= Richard Garcia (Gibraltar) =

Former chief secretary of the British government

Richard Garcia MBE FRPSL is the former chief secretary of the British government in Gibraltar. He has also been chairman of the Gibraltar Police Authority and Maritime Accident Investigation Compliance Officer for Gibraltar.

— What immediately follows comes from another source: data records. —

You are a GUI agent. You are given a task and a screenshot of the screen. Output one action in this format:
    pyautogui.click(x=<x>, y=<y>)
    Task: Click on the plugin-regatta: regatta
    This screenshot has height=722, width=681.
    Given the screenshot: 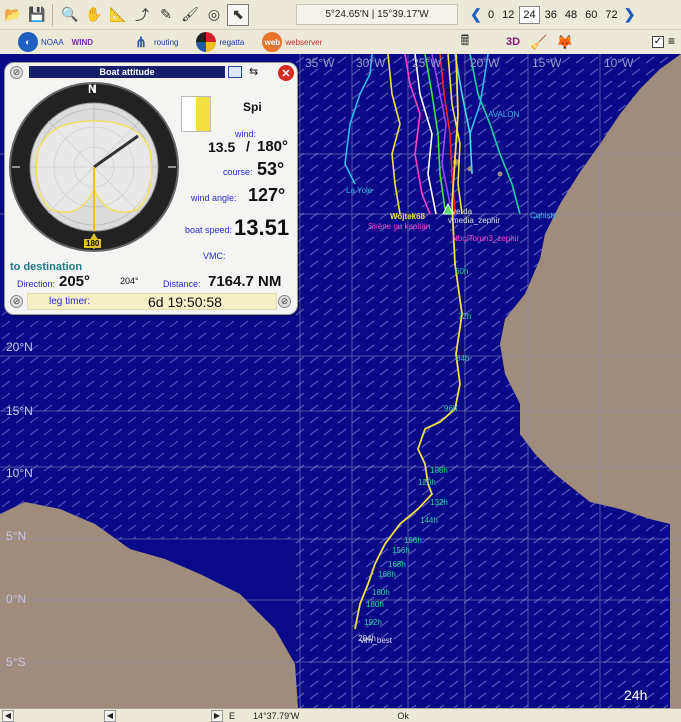 What is the action you would take?
    pyautogui.click(x=220, y=42)
    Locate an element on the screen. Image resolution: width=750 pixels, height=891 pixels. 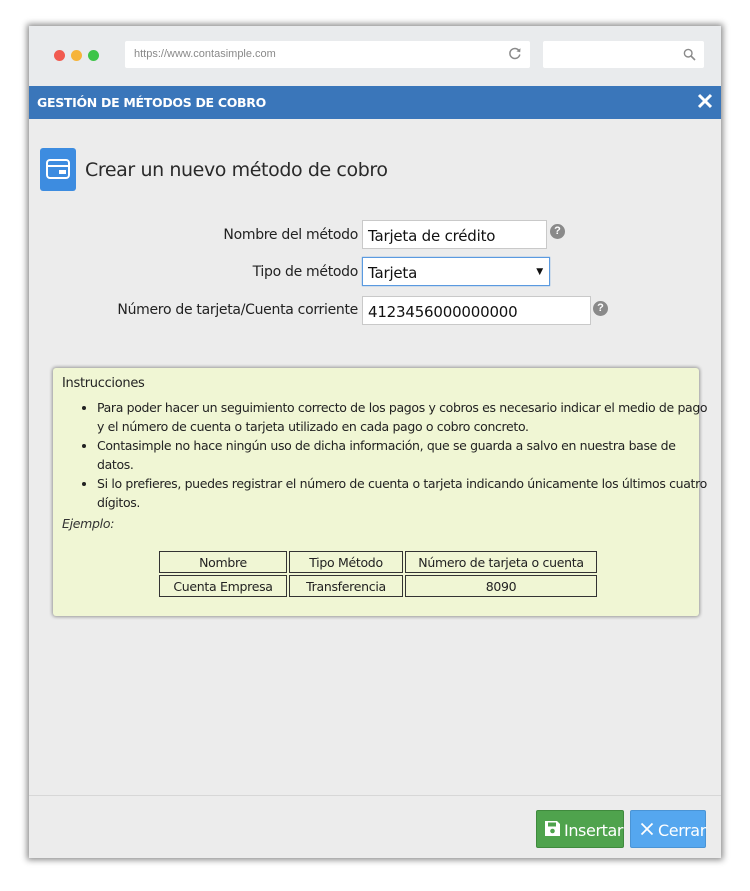
table-row: Cuenta Empresa Transferencia 8090 is located at coordinates (378, 586).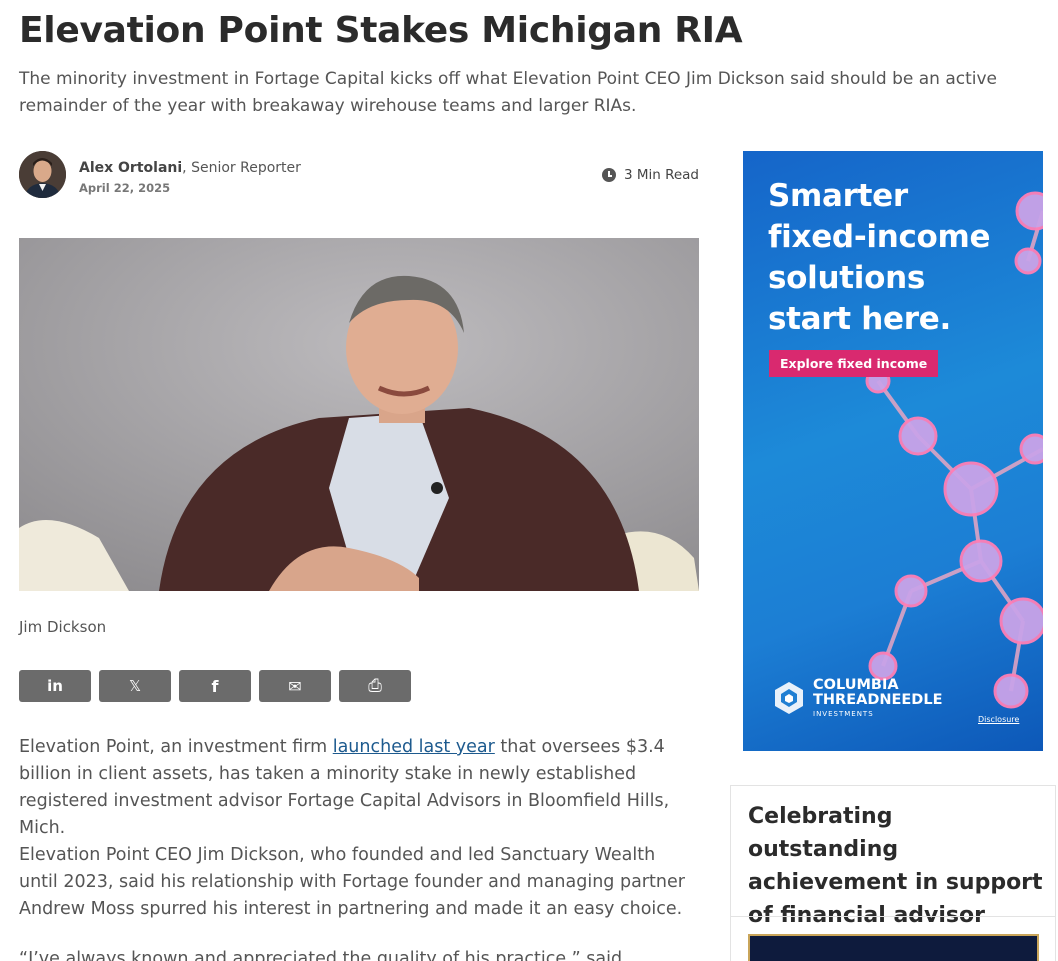 The width and height of the screenshot is (1058, 961). What do you see at coordinates (661, 175) in the screenshot?
I see `read-time-label: 3 Min Read` at bounding box center [661, 175].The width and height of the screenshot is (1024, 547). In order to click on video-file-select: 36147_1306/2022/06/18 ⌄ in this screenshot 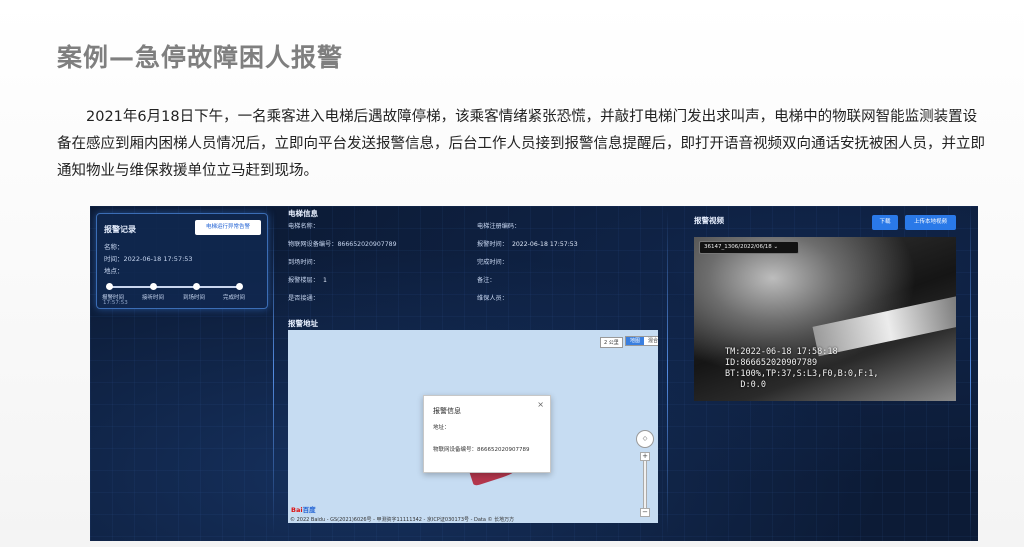, I will do `click(749, 248)`.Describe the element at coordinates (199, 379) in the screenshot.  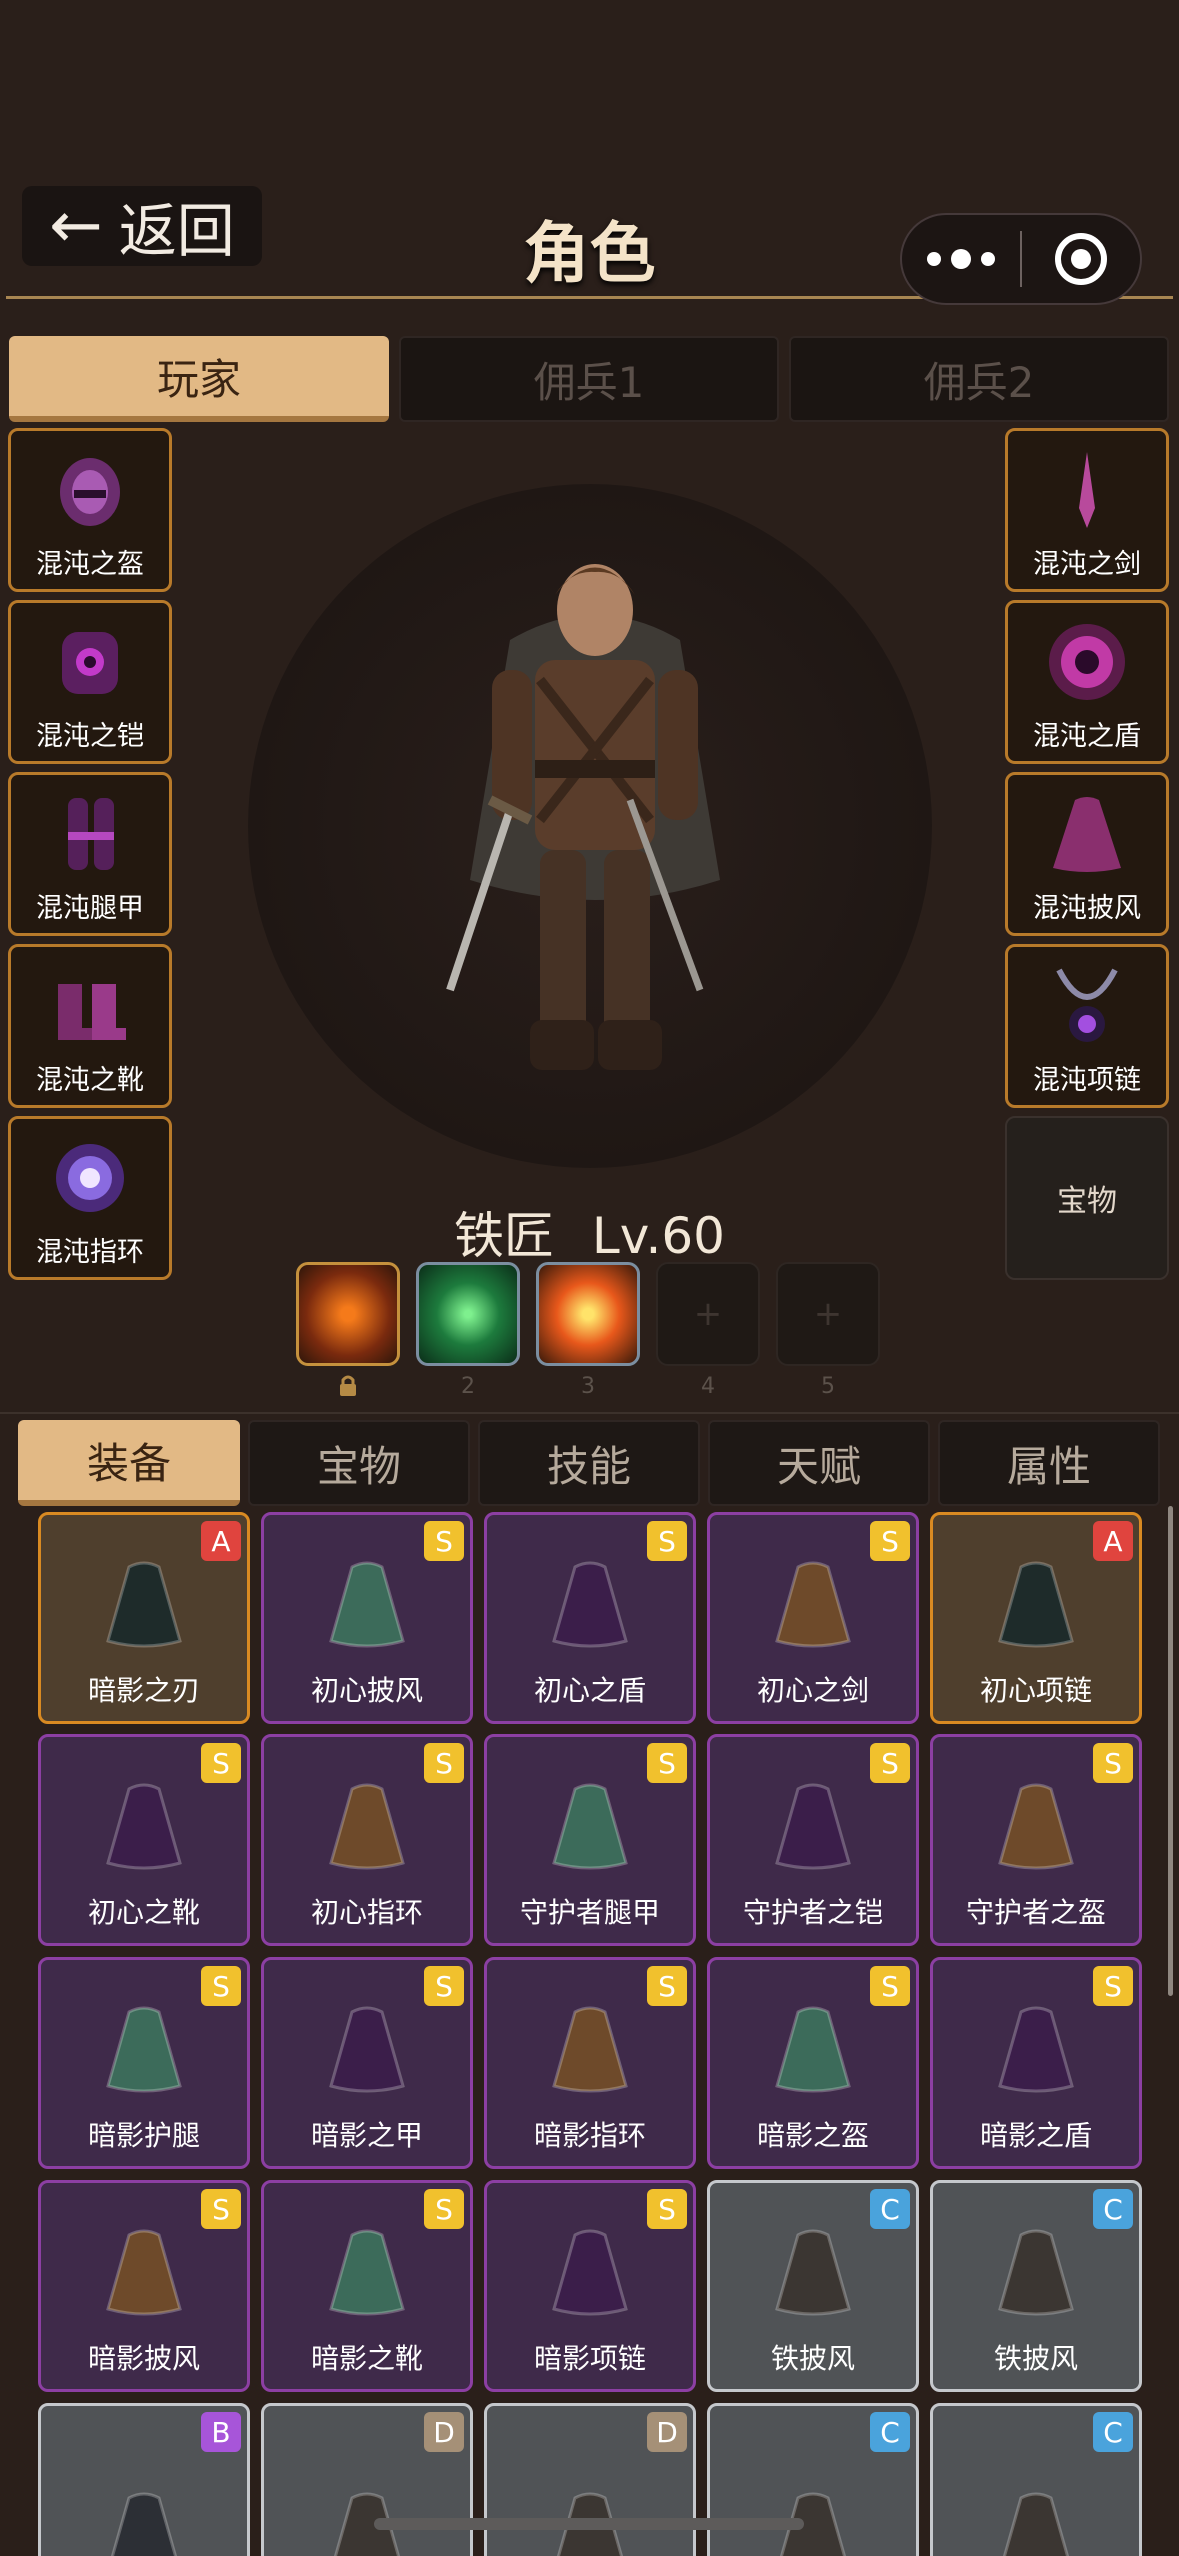
I see `tab-player: 玩家` at that location.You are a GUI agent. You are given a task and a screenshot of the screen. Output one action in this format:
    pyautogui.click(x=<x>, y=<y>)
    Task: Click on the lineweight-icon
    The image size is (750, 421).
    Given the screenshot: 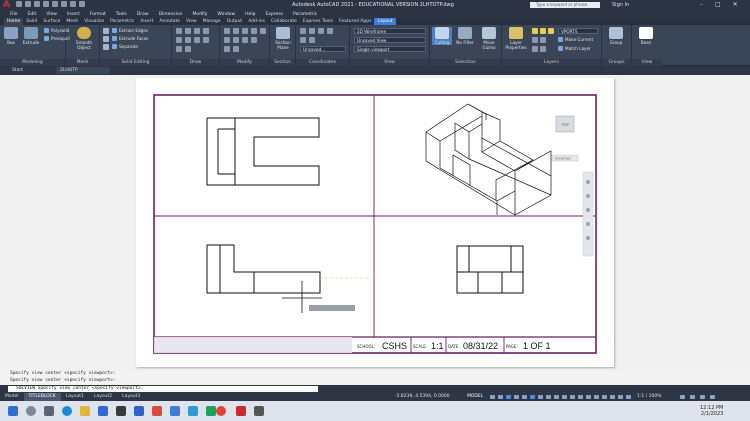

Garcia is a fellow of the Royal Philatelic Society London and former president of the Gibraltar Philatelic Society.

==Selected publications==
- The Postal History of Gibraltar. 1998. (With Ted Proud)
- The Development of the Gibraltar Picture Postcard. Government of Gibraltar, 2004.
- The British Postal Service in Morocco, 1749–1906. 2009.
- The Gibraltar Savings Bank 1882 – 2012. Gibraltar Garrison Library Press, 2012.
- Gibraltar's Currency and Banknotes 1898–2011. 2012.
- Gibraltar Through the Lens. 2013.
- Wholesome Wines and Kindred Spirits: Saccone and Speed 1839–2014. 2014.
- A Quiet Voice That Would Be Heard. 2014.
- A Mighty Fortress set in the Silver Sea. FotoGrafiks Books, 2014.
- A Tradition of Service: The Gibraltar Fire and Rescue Service, 1865–2015. Gibraltar Fire and Rescue Service, 2015.
- The Changing Face of Gibraltar in the 20th Century. 2017.
- Barroco on the Rock: George Borrow and Gibraltar. Lavengro Press, 2017.